I have 5 three month old Naked Necks that I have in a smaller coop within the large chicken orchard. They have been there now for 3 weeks. My question is and it's been a hard one to get a response for...

Do I need to worry about the other chickens pecking their 'naked' necks?? I am wondering if the pink skin would be something the other chickens would be attracted to???...
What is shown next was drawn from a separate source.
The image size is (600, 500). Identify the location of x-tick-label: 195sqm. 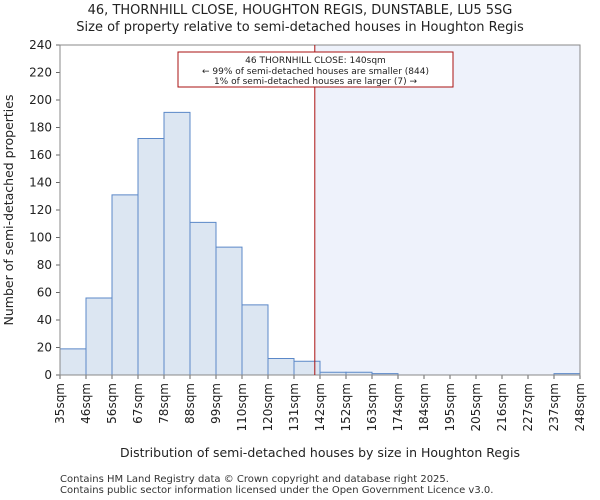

I've seen on internet pics that people do have other chickens with them. I guess it's the size of the pen that is important too...I really just need someone who has some or any experience with these birds and their flock. Please  I would like to release them from their little coop this weekend...


----------



## robin416 (Sep 8, 2013)

Well, we could say not a problem but then because you have birds with attitudes about anything new in the their flock have things go bad. The only way to get a 100% answer to your question is to release them. Then stand back and watch to see how they all interact. Birds have individual personalities, some are bullies, some are sweethears.


----------



## dawg53 (Aug 25, 2015)

Welcome to the forum. I've never owned Turkens. That said, even though the Turkens have been visible to your existing flock, once the Turkens are released, a new pecking order will have to be established. That means that there might be minor picking and pecking but should settle within about a weeks time. The Turkens will probably be at the bottom of the pecking order, and the Turkens themselves will have their own pecking order. Putting out an extra feeder or two will help lessen pecking order issues. Keep in mind that if they all go into the same coop for the night, they will bicker amongst themselves for roosting space. Dont interfere, they'll work it out eventually.
I recommend that you observe them for a day or two and see how it goes. Break up any serious fights and isolate the bully if necessary.


----------



## seminole wind (Aug 22, 2015)

I don't think you'll know until you try. Keep an eye on them like on the weekend.


----------



## chickenqueen (Jan 9, 2016)

Welcome to the forum and good luck!!!


----------